Les autorités britanniques se sont félicitées de cette évolution diplomatique. Londres affirme que le ministre britannique de l’Intérieur a désormais obtenu l’engagement de la RDC, marquant ainsi un changement notable dans une relation récemment marquée par des tensions sur cette question sensible.
Ce développement intervient après plusieurs mois de désaccords. En décembre dernier, le Royaume-Uni avait durci sa politique à l’égard des ressortissants congolais en annonçant des restrictions dans l’octroi de visas. Ces mesures faisaient suite aux accusations britanniques de manque de coopération de Kinshasa dans les procédures de rapatriement des migrants concernés.
À l’époque, Londres avait même brandi la menace d’une suspension totale de la délivrance de visas si aucun progrès concret n’était enregistré. Cette position avait accentué les tensions diplomatiques entre les deux capitales, plaçant la question migratoire au cœur des discussions bilatérales.
Après plusieurs semaines de négociations, Kinshasa et Londres seraient ainsi parvenus à un accord facilitant la reprise accélérée des rapatriements. Cet arrangement met fin à une période de crispation diplomatique et ouvre la voie à une coopération plus structurée sur les questions migratoires.
La ministre britannique de l’Intérieur, Shabana Mahmood, a salué cette collaboration, indiquant que les migrants en situation irrégulière, y compris ceux considérés comme criminels dangereux, originaires de la RDC pourront désormais être expulsés plus rapidement. Elle a précisé que cette mesure concerne également des ressortissants d’Angola et de Namibie, dans le cadre d’un dispositif visant à fluidifier les procédures d’expulsion.

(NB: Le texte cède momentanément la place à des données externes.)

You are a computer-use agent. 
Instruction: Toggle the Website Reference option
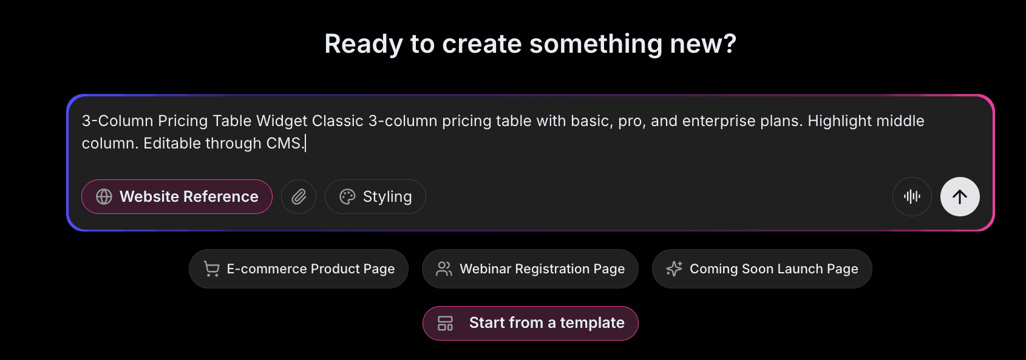pos(177,196)
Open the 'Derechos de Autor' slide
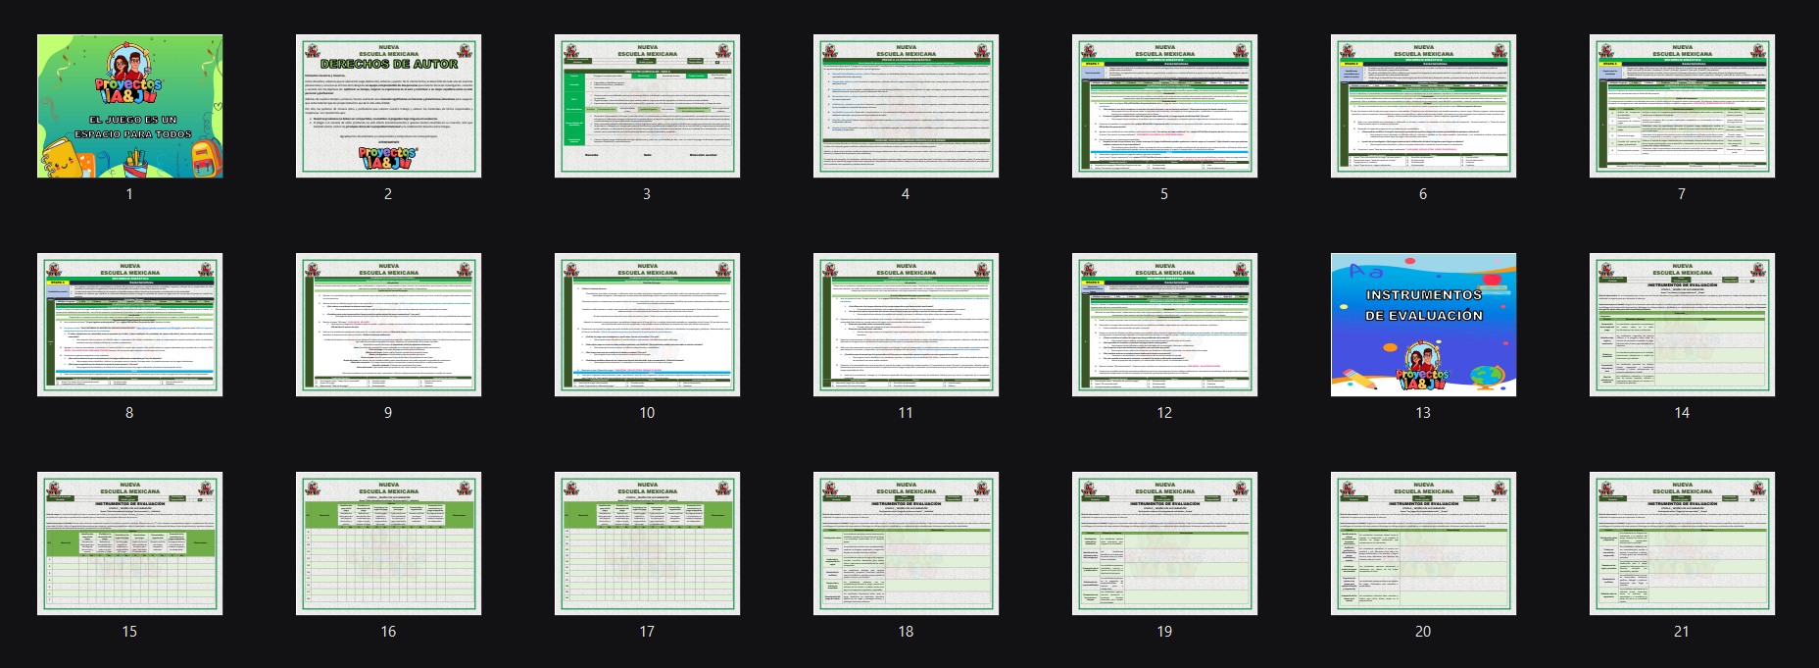Image resolution: width=1819 pixels, height=668 pixels. 388,106
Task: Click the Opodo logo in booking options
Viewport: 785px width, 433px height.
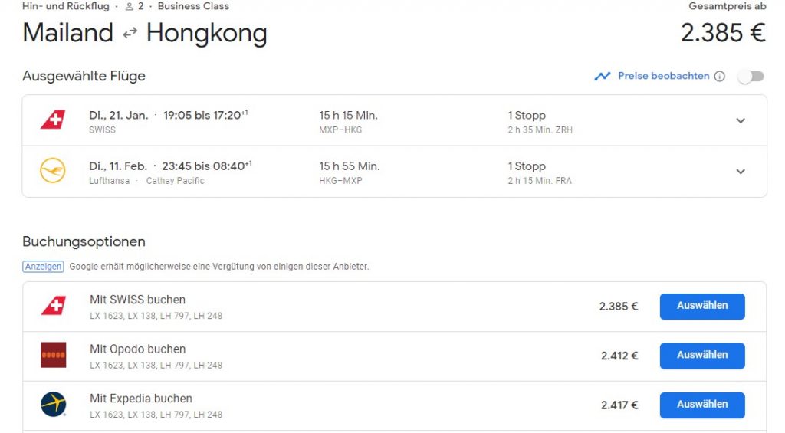Action: (x=53, y=355)
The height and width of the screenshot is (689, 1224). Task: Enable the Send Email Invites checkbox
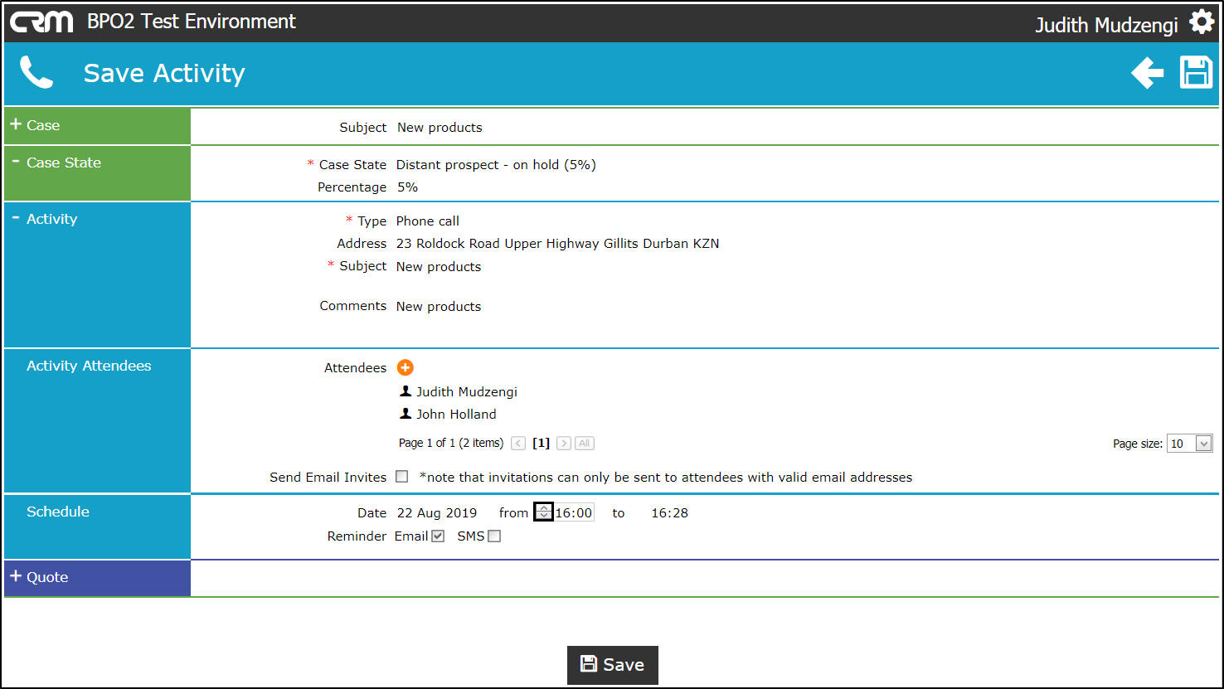402,477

Parallèlement, les relations bilatérales ont été abordées à Kinshasa lors d’une audience accordée par le ministre congolais de la Francophonie et des Congolais de l’étranger, Crispin Mbadu, à l’ambassadrice du Royaume-Uni en RDC, Alyson King.
Les échanges ont porté sur plusieurs sujets d’intérêt commun, notamment la coopération bilatérale, l’ajustement du mandat de la Monusco, la crise sécuritaire dans l’Est de la RDC, la situation des Congolais en situation irrégulière en Grande-Bretagne ainsi que l’appui humanitaire britannique.
Également, les échanges entre les deux parties ne se sont toutefois pas limités aux rapatriements. Les discussions ont également porté sur les investissements britanniques dans les secteurs de l’énergie et des infrastructures, ainsi que sur le rôle et l’importance de la diaspora congolaise vivant au Royaume-Uni. Les deux camps ont par ailleurs exprimé leur satisfaction quant à la coopération ayant permis de parvenir à un accord sur des mécanismes migratoires.